During this time he was in charge of a camp for surrendered enemy personnel and became friendly with a German violinist in the string quartet that performed there. They were playing from unpublished Haydn Minuets, composed in 1776, copies of which they had rescued from a blitzed library in Berlin. Davis requested copies and saw them safely home to England and a performance on Radio 3, securing their place in the Haydn oeuvre.

Demobilised with the rank of Captain, Davis joined Knight, Frank & Rutley in 1948. Having qualified as a chartered surveyor, he went on to head the firm's Commercial Valuation Department. He became a partner in 1963 and travelled all over the world on their behalf, including a six-month valuation project in Nigeria. During this time he taught himself Russian and had several articles published in the Music Review.

Davis married Elvira Beattie in 1961 and had one son. Elvie died in 1974 and in 1983 he married the present writer in the Florida Everglades. I relinquished my dancing school in Boynton and took up residence in Richard's Oast house in Sandhurst, Kent. It soon became a hub of musical activity.

Davis was a keen collector of first and early editions of Western and Russian music. He wrote articles on Henselt, Hummel, Balakirev, Lyapunov and Belaieff, with exhibitions and talks in London, Germany and Florida. He contributed works listings for other Russian composers, together with sleeve notes for CDs of Lyapunov, Balakirev, Henselt, Rachmaninov and Scriabin. He was, for many years, on the governing board of the Purcell School of Music, while in the 1950s he sang under John Minchington and with Al Cuieno in the London Bach Group and in the 1960s was a founding member of the Haydn Opera Society. He also contributed articles for the second edition of The New Grove Dictionary of Music and Musicians.

In 2002 he was elected honorary president of the Internationale Adolph-Henselt-Gesellschaft (Schwabach, Germany) to whom he donated his Henselt letters, first editions and study material.

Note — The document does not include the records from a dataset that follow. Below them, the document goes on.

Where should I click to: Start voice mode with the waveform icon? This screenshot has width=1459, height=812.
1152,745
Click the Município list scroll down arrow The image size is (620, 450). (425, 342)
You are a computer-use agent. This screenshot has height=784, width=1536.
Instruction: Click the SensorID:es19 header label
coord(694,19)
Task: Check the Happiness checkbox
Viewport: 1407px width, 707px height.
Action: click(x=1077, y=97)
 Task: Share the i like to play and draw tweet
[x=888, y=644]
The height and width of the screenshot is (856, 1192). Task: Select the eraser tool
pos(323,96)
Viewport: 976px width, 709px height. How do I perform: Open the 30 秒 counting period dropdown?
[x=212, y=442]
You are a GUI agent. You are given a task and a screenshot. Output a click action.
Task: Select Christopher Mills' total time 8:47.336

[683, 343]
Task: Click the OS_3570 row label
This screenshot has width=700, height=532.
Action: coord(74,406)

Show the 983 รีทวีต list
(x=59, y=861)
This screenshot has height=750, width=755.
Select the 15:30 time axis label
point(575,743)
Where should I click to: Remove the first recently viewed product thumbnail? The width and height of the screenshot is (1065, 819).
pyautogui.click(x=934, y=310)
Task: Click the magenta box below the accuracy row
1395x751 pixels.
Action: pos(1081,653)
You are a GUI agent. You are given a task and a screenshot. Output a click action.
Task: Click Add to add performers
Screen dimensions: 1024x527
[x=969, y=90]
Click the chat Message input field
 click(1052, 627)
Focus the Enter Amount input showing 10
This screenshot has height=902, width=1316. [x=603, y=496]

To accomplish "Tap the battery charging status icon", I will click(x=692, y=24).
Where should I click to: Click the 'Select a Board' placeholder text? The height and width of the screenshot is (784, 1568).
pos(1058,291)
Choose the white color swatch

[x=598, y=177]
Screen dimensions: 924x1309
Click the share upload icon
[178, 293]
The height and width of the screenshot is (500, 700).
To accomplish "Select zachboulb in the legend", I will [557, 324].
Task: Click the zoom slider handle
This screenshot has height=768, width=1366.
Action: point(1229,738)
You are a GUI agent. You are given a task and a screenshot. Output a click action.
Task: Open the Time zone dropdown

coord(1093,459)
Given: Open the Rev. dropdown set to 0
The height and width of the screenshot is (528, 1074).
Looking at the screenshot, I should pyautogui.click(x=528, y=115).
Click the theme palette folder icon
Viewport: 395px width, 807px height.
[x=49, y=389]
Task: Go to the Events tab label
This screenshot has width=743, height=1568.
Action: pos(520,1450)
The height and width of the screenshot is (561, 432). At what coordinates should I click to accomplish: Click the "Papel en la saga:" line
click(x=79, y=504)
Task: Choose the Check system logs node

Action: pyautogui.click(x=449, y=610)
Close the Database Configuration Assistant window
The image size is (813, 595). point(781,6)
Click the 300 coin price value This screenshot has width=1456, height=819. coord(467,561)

From the 1980s Davis divided his time between Kent and Florida, and in 1984 he established the Richard Beattie Music Collection at Florida Atlantic University, Boca Raton. He endowed it with all his Beethoven first editions, his collection of Hummel, his chamber collection, most of which featured the piano – which he played with great facility – and many other works. However, his greatest gift was his vast collection of first editions of Russian scores, many featuring exceedingly beautiful title pages. The Beauty of Belaieff is based on this collection – of which Elena Sorokina, the pianist and vice-president of the Moscow Conservatory, said: "It has no comparisons anywhere in the world, including Russia."